Update the listing below by replacing every occurrence of "Identify the location of" with "Find the position of", leaving all other text unchanged.

Saved entries:
-- Opening Marker --

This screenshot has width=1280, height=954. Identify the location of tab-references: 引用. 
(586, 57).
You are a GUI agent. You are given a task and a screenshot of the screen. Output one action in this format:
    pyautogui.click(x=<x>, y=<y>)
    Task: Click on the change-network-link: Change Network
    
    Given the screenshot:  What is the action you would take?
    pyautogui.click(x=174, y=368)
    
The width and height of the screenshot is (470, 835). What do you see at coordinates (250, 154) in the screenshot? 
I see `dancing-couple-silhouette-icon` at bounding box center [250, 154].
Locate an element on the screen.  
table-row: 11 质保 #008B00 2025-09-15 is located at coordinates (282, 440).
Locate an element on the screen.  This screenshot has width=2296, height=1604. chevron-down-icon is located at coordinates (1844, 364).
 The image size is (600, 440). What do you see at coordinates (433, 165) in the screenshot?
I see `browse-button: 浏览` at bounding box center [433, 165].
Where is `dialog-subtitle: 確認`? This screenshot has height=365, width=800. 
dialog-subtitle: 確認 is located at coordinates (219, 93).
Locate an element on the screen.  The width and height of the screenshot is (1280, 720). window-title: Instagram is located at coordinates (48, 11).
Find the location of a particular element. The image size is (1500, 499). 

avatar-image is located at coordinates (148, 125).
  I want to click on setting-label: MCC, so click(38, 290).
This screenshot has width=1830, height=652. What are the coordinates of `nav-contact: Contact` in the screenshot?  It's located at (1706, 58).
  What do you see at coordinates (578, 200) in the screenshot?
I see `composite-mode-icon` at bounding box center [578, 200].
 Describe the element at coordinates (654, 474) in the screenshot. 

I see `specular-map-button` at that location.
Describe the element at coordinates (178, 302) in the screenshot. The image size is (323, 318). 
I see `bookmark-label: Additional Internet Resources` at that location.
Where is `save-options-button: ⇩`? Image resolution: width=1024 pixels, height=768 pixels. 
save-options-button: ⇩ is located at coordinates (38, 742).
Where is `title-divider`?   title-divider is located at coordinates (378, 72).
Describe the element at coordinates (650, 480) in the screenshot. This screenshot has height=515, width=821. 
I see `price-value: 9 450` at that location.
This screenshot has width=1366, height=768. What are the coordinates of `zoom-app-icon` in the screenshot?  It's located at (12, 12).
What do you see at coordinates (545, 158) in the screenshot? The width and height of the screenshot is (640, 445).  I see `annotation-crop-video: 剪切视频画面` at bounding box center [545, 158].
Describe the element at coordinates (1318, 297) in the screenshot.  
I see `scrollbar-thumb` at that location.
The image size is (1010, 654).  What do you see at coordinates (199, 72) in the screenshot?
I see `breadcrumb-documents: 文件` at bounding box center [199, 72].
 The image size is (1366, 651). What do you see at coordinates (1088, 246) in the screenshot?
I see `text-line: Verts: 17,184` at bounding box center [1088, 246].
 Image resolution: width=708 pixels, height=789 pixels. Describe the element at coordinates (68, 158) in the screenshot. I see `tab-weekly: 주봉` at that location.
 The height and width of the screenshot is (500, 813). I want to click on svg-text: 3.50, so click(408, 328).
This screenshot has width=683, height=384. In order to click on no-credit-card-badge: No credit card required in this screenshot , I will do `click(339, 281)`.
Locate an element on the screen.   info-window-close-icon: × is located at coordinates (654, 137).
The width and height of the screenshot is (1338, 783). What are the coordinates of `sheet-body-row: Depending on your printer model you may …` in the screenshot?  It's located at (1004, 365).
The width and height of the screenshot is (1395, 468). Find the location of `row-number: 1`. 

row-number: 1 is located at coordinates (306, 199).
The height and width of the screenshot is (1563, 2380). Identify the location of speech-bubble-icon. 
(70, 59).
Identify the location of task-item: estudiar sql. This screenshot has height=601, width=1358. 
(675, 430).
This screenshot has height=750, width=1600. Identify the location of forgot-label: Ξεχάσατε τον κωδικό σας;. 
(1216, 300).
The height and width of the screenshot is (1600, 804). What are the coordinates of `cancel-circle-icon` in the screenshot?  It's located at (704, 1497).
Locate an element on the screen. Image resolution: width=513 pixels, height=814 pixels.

-- Closing Marker --

Task response:
This screenshot has width=1280, height=954. Find the position of tab-references: 引用. 
(586, 57).
You are a GUI agent. You are given a task and a screenshot of the screen. Output one action in this format:
    pyautogui.click(x=<x>, y=<y>)
    Task: Click on the change-network-link: Change Network
    
    Given the screenshot:  What is the action you would take?
    pyautogui.click(x=174, y=368)
    
The width and height of the screenshot is (470, 835). What do you see at coordinates (250, 154) in the screenshot? 
I see `dancing-couple-silhouette-icon` at bounding box center [250, 154].
Locate an element on the screen.  
table-row: 11 质保 #008B00 2025-09-15 is located at coordinates (282, 440).
Locate an element on the screen.  This screenshot has width=2296, height=1604. chevron-down-icon is located at coordinates (1844, 364).
 The image size is (600, 440). What do you see at coordinates (433, 165) in the screenshot?
I see `browse-button: 浏览` at bounding box center [433, 165].
Where is `dialog-subtitle: 確認`? This screenshot has height=365, width=800. 
dialog-subtitle: 確認 is located at coordinates (219, 93).
Locate an element on the screen.  The width and height of the screenshot is (1280, 720). window-title: Instagram is located at coordinates (48, 11).
Find the location of a particular element. The image size is (1500, 499). 

avatar-image is located at coordinates (148, 125).
  I want to click on setting-label: MCC, so click(38, 290).
This screenshot has width=1830, height=652. What are the coordinates of `nav-contact: Contact` in the screenshot?  It's located at (1706, 58).
  What do you see at coordinates (578, 200) in the screenshot?
I see `composite-mode-icon` at bounding box center [578, 200].
 Describe the element at coordinates (654, 474) in the screenshot. 

I see `specular-map-button` at that location.
Describe the element at coordinates (178, 302) in the screenshot. The image size is (323, 318). 
I see `bookmark-label: Additional Internet Resources` at that location.
Where is `save-options-button: ⇩`? Image resolution: width=1024 pixels, height=768 pixels. 
save-options-button: ⇩ is located at coordinates (38, 742).
Where is `title-divider`?   title-divider is located at coordinates (378, 72).
Describe the element at coordinates (650, 480) in the screenshot. This screenshot has height=515, width=821. 
I see `price-value: 9 450` at that location.
This screenshot has width=1366, height=768. What are the coordinates of `zoom-app-icon` in the screenshot?  It's located at (12, 12).
What do you see at coordinates (545, 158) in the screenshot? The width and height of the screenshot is (640, 445).  I see `annotation-crop-video: 剪切视频画面` at bounding box center [545, 158].
Describe the element at coordinates (1318, 297) in the screenshot.  
I see `scrollbar-thumb` at that location.
The image size is (1010, 654).  What do you see at coordinates (199, 72) in the screenshot?
I see `breadcrumb-documents: 文件` at bounding box center [199, 72].
 The image size is (1366, 651). What do you see at coordinates (1088, 246) in the screenshot?
I see `text-line: Verts: 17,184` at bounding box center [1088, 246].
 Image resolution: width=708 pixels, height=789 pixels. Describe the element at coordinates (68, 158) in the screenshot. I see `tab-weekly: 주봉` at that location.
 The height and width of the screenshot is (500, 813). I want to click on svg-text: 3.50, so click(408, 328).
This screenshot has width=683, height=384. In order to click on no-credit-card-badge: No credit card required in this screenshot , I will do `click(339, 281)`.
Locate an element on the screen.   info-window-close-icon: × is located at coordinates (654, 137).
The width and height of the screenshot is (1338, 783). What are the coordinates of `sheet-body-row: Depending on your printer model you may …` in the screenshot?  It's located at (1004, 365).
The width and height of the screenshot is (1395, 468). Find the location of `row-number: 1`. 

row-number: 1 is located at coordinates (306, 199).
The height and width of the screenshot is (1563, 2380). Find the position of speech-bubble-icon. 
(70, 59).
Find the position of task-item: estudiar sql. This screenshot has height=601, width=1358. 
(675, 430).
This screenshot has height=750, width=1600. Find the position of forgot-label: Ξεχάσατε τον κωδικό σας;. 
(1216, 300).
The height and width of the screenshot is (1600, 804). What are the coordinates of `cancel-circle-icon` in the screenshot?  It's located at (704, 1497).
Locate an element on the screen. Image resolution: width=513 pixels, height=814 pixels.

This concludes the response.